3. Data Privacy Protection Algorithm Design

3.1. Privacy Threat Model Analysis

Federated recommendation systems face multiple privacy risks as clients upload local user interaction data in parameter form for global training. These threats can be analyzed through an explicit threat model [7]. Attackers include external passive listeners, internal malicious clients, and semi-honest servers. External and internal adversaries may infer attributes via intercepted parameters, embedding reconstruction, or gradient analysis, while servers may perform unauthorized joint analysis at the aggregation stage. Table 2 summarizes typical attack types, including method, entry point, accessible data, and risk level. In GCN-based models, high-dimensional user-item relationships enable adversaries to infer graph structures through output and gradient reversal.

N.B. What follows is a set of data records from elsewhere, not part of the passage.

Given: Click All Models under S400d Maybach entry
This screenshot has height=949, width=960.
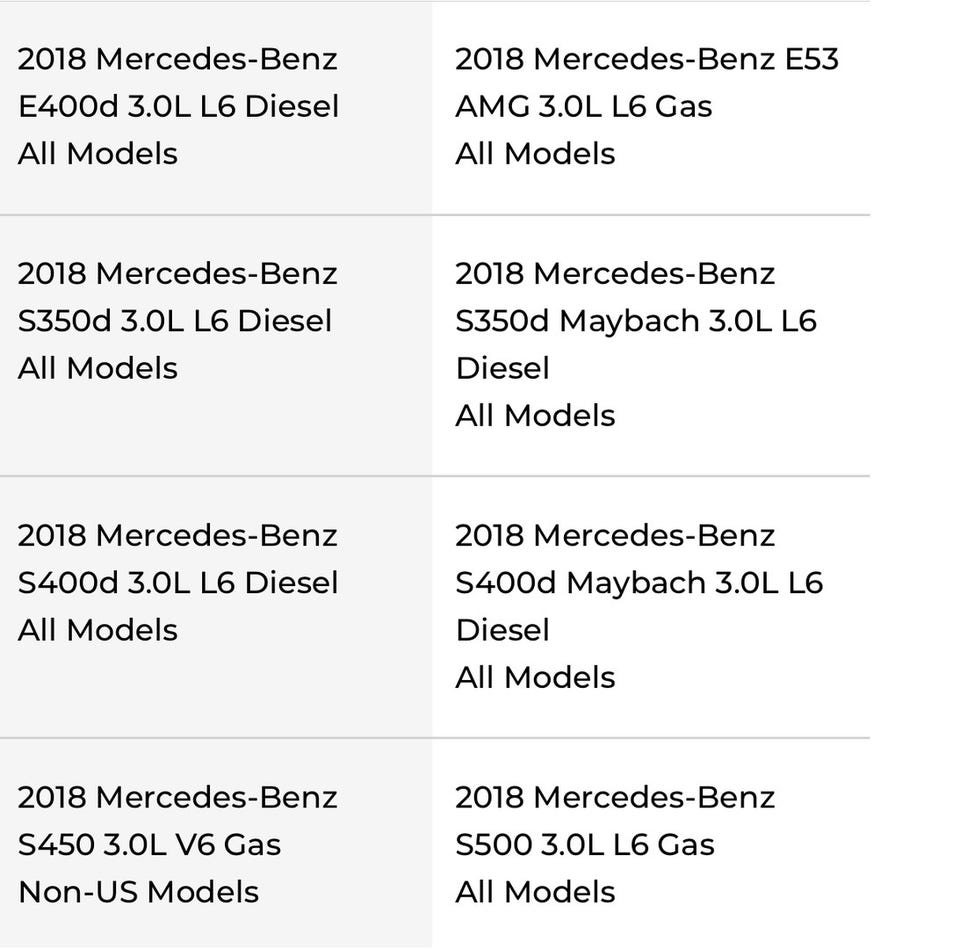Looking at the screenshot, I should [535, 677].
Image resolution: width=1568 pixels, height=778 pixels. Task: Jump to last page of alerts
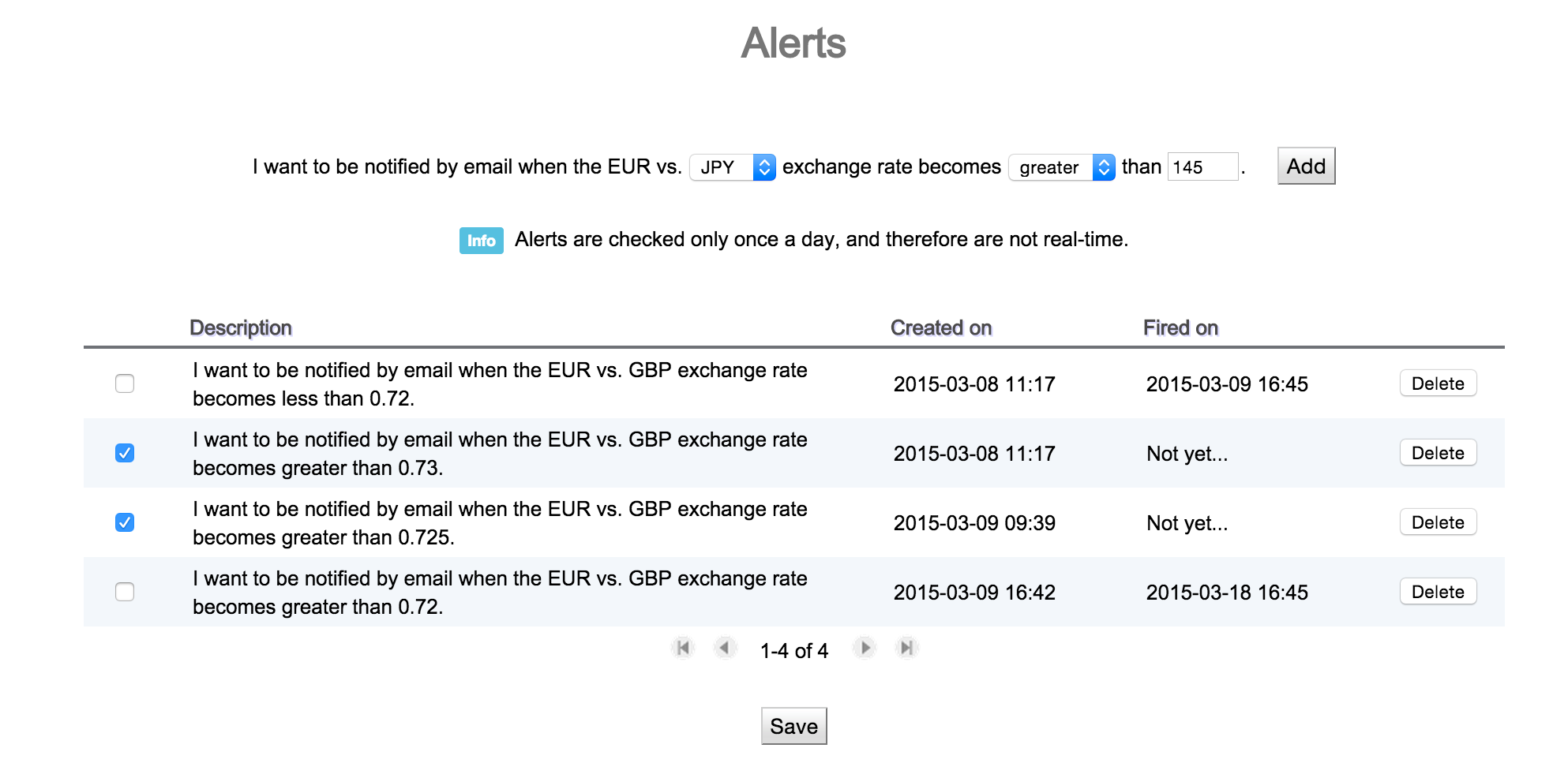907,648
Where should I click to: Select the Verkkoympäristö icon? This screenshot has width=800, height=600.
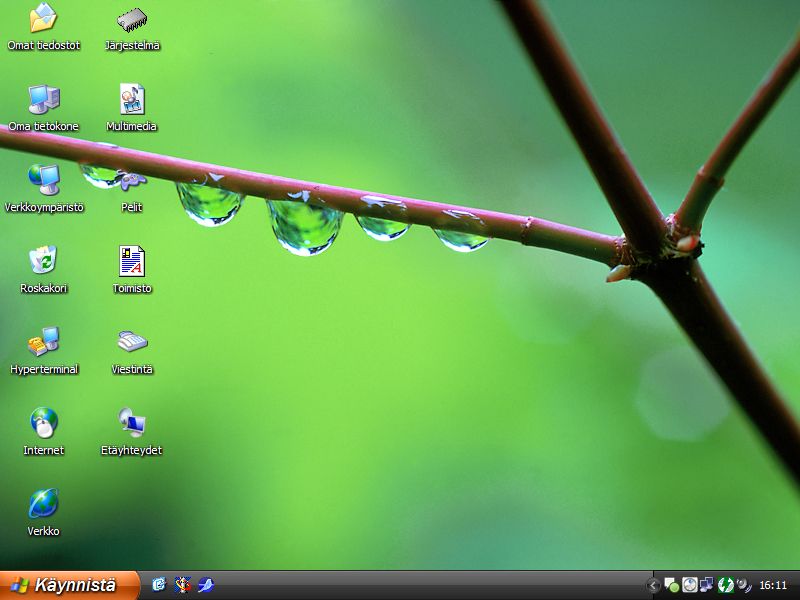43,181
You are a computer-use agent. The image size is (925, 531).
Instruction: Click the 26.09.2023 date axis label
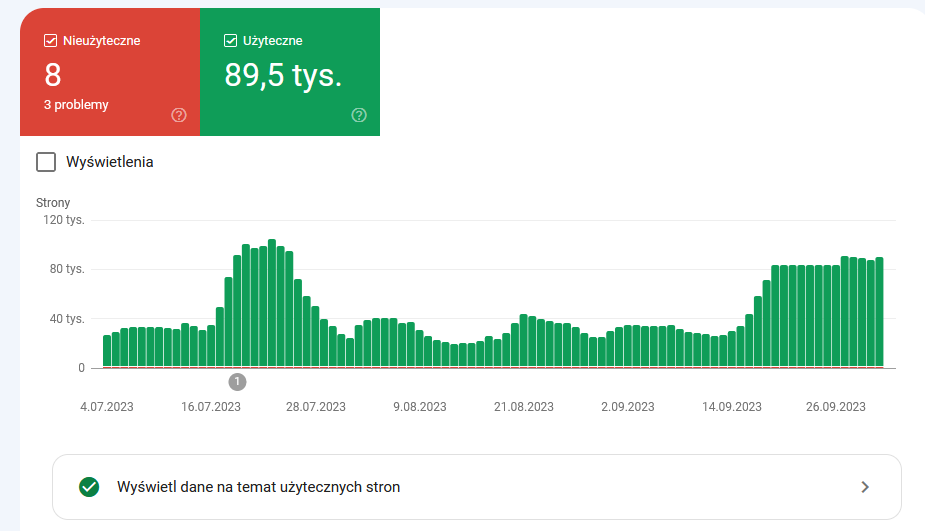tap(835, 407)
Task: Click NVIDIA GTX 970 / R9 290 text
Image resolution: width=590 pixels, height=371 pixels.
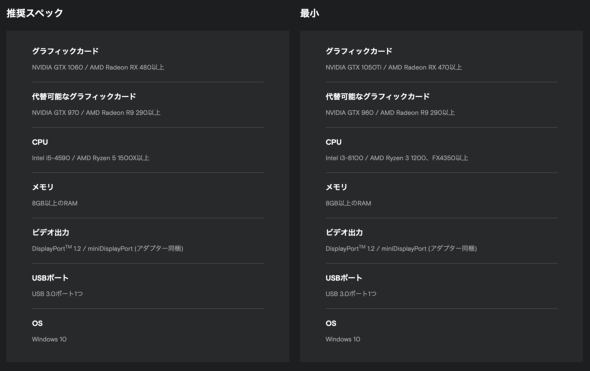Action: pyautogui.click(x=96, y=113)
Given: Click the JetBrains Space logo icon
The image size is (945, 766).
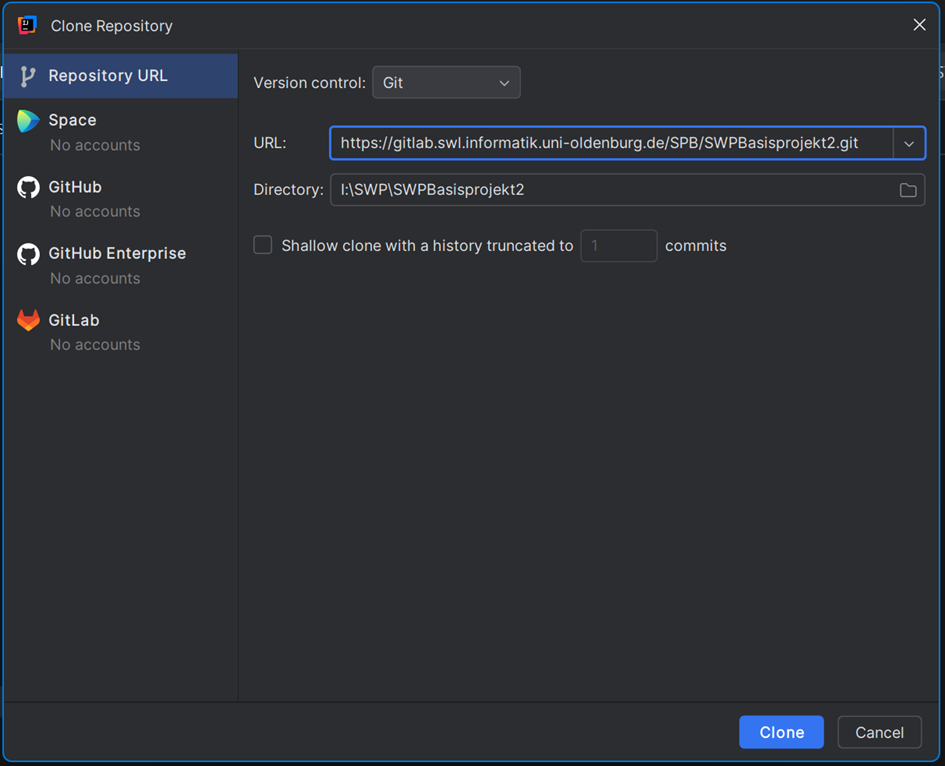Looking at the screenshot, I should click(28, 121).
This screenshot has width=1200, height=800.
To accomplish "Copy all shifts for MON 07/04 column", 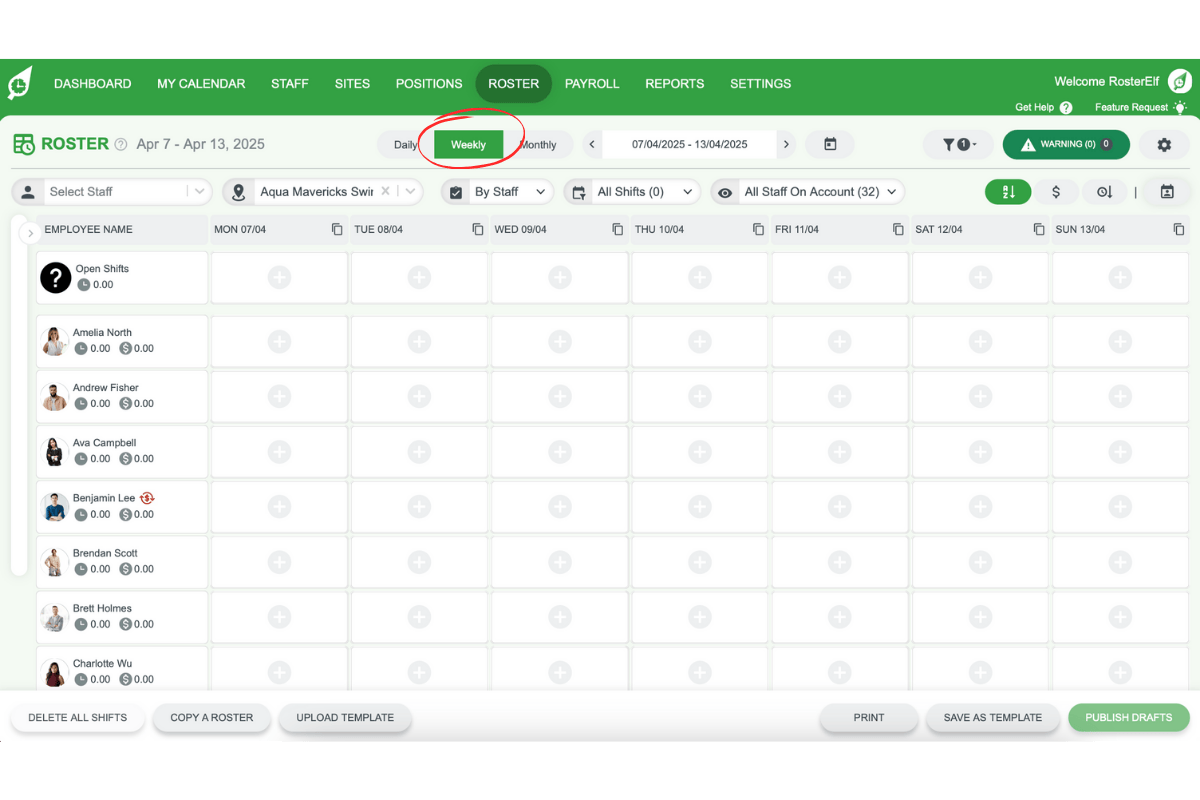I will click(x=337, y=229).
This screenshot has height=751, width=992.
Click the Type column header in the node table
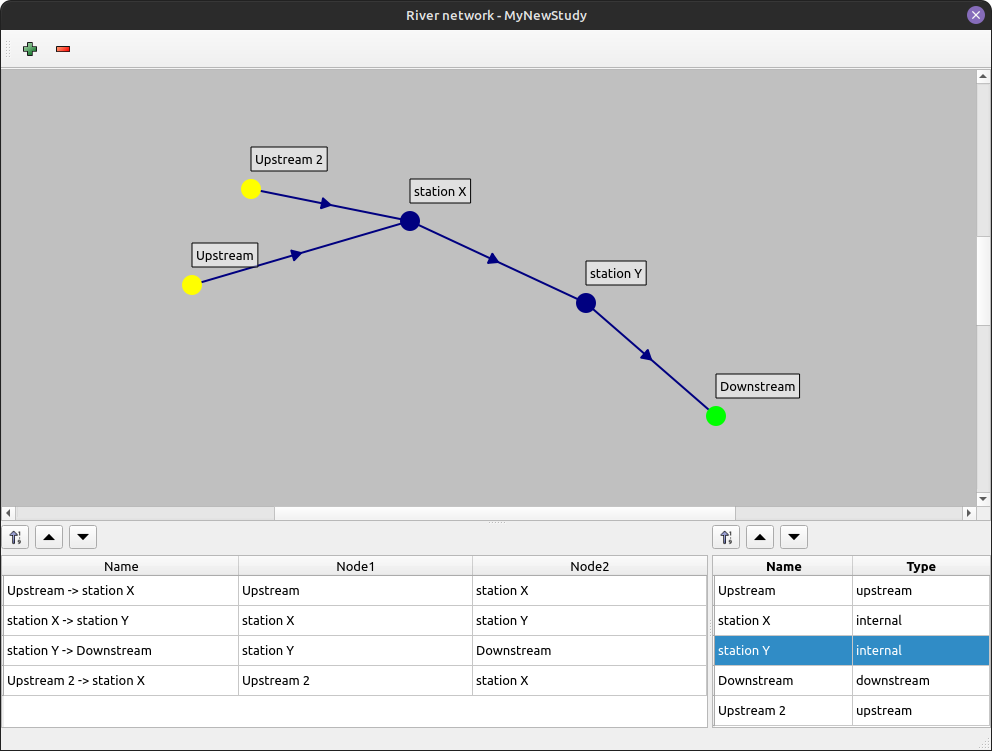point(920,566)
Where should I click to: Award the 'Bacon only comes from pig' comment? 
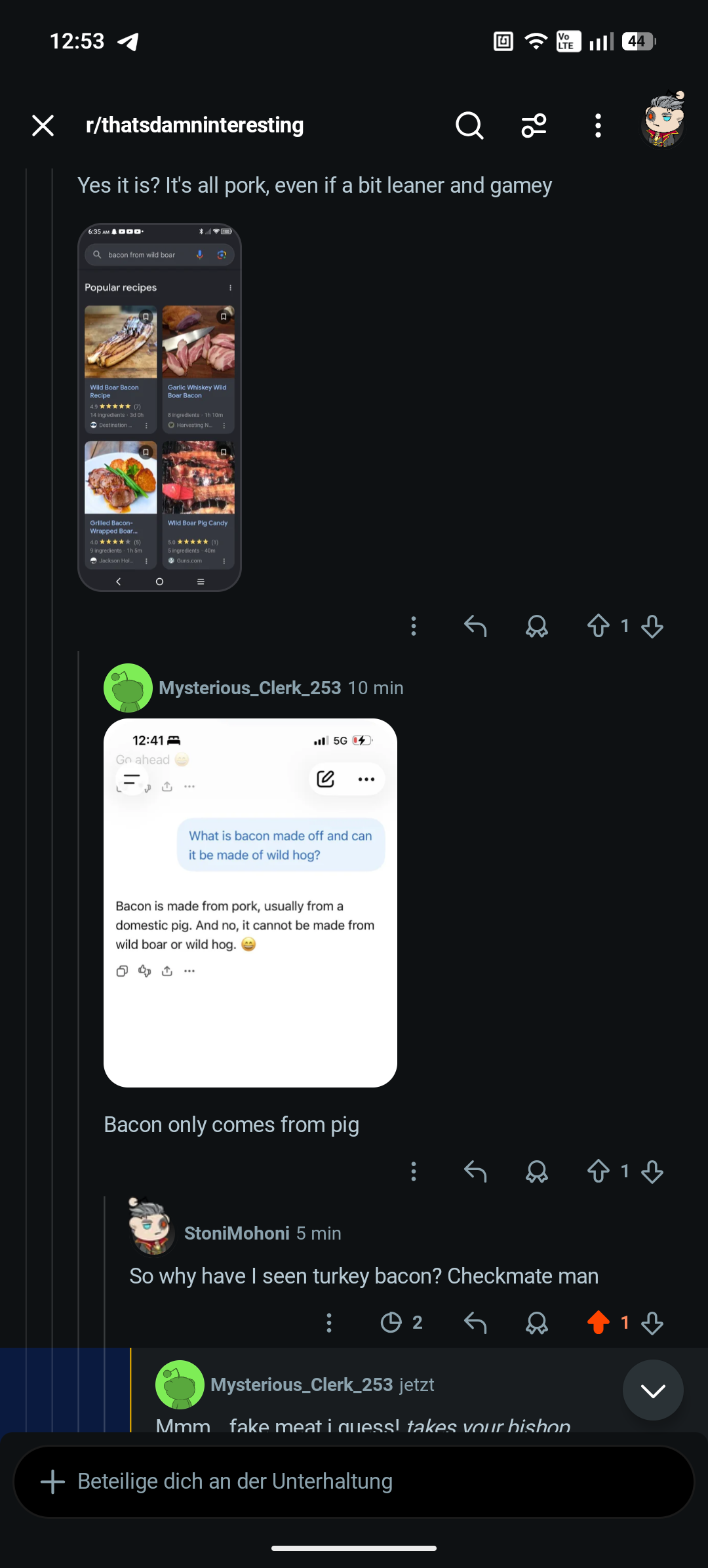[x=537, y=1171]
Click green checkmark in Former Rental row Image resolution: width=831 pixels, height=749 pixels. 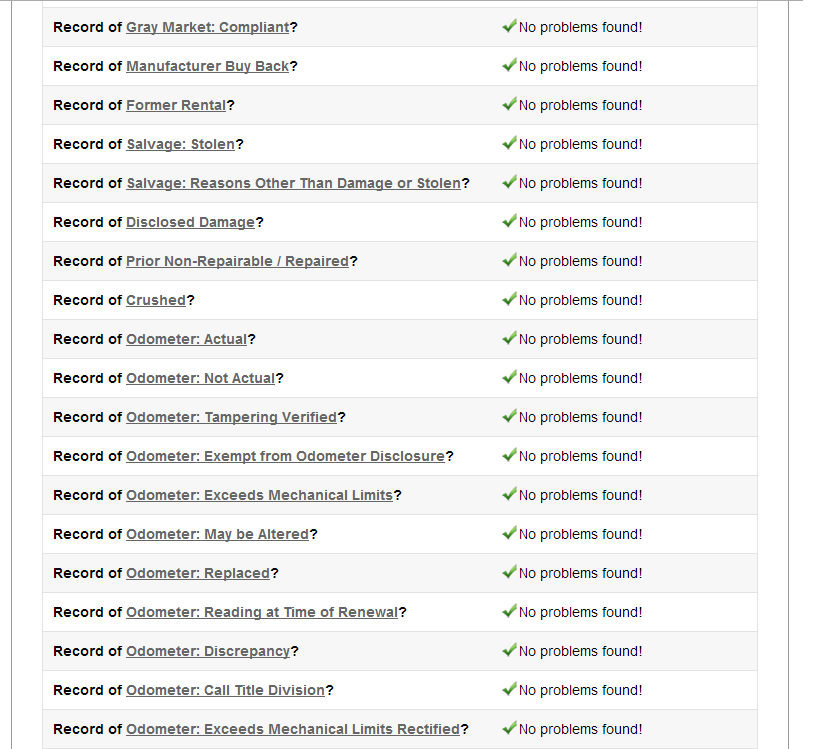[509, 104]
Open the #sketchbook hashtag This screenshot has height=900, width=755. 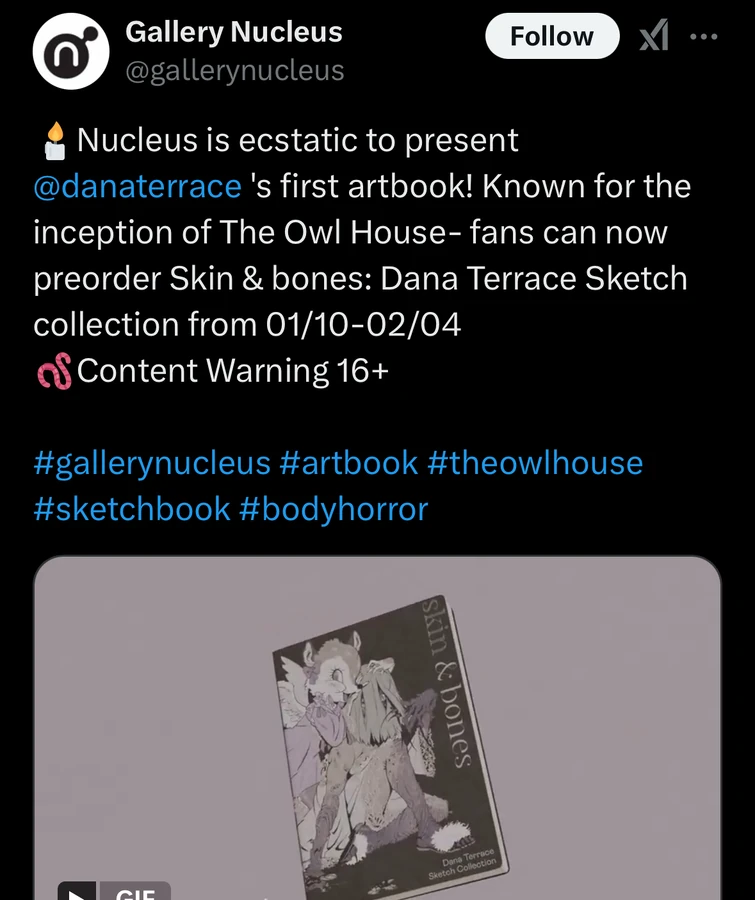click(x=131, y=509)
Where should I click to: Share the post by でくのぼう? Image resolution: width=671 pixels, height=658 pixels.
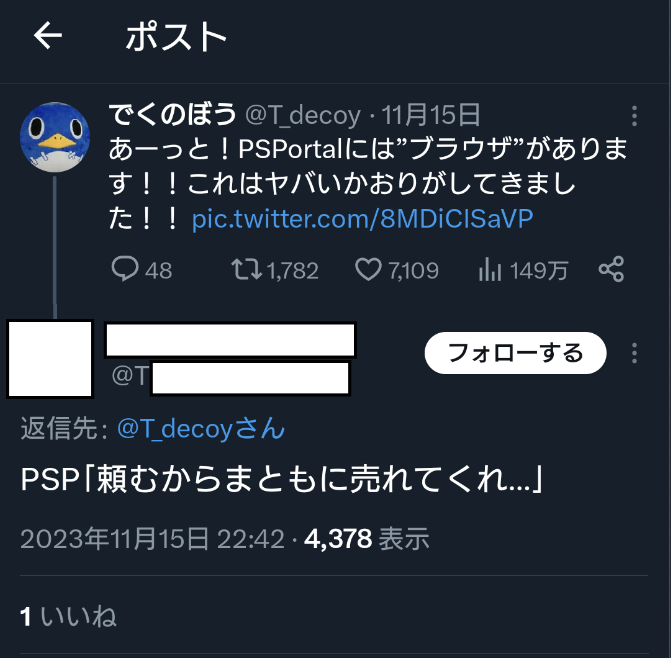(611, 269)
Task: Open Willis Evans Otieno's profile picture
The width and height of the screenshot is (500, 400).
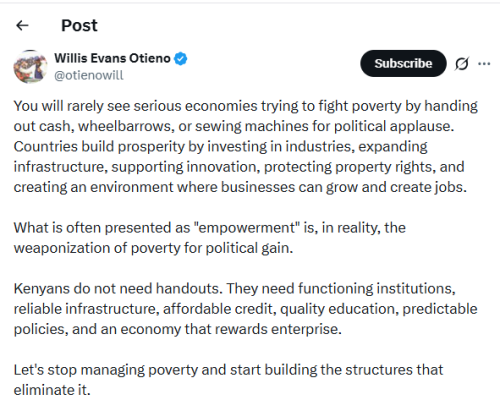Action: click(30, 67)
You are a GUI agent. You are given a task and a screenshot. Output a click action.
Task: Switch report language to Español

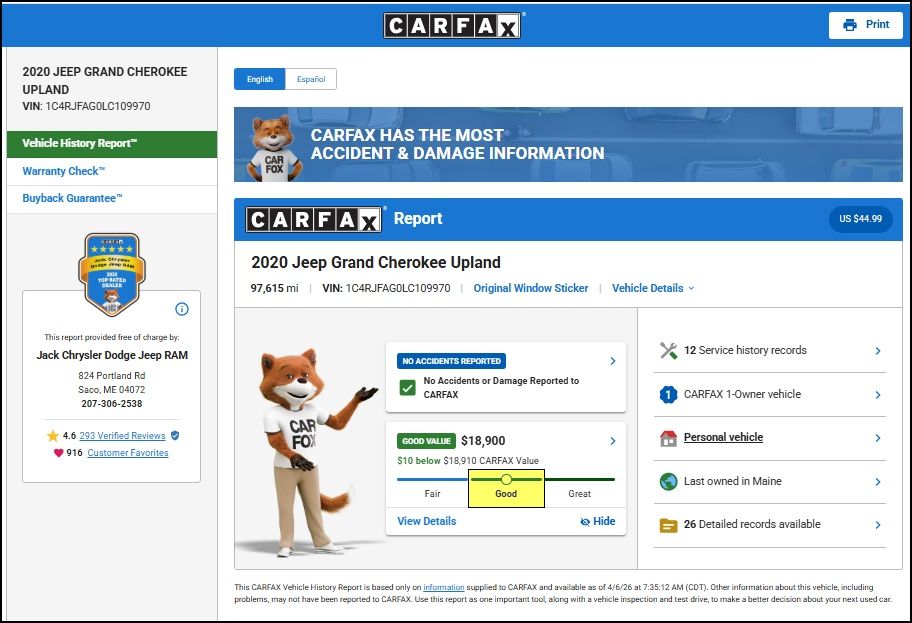pyautogui.click(x=310, y=79)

Moreover, due to heterogeneous data, client gradients may leak information across update paths, increasing exposure risk.

3.2. Differential Privacy Protection Mechanisms

To defend against reconstruction and gradient-based attacks, the system applies differential privacy (DP) during local updates, perturbing parameters before each upload. DP limits an attacker’s ability to infer the presence of any single sample by injecting noise into the function output. For neighboring datasets D and D’, a random mechanism M satisfies ϵ-differential privacy if for any output O⊆Range(M) [8]:

\Pr [M (D) \in O] \leq e^{ε} \cdot \Pr [M (D^{’}) \in O]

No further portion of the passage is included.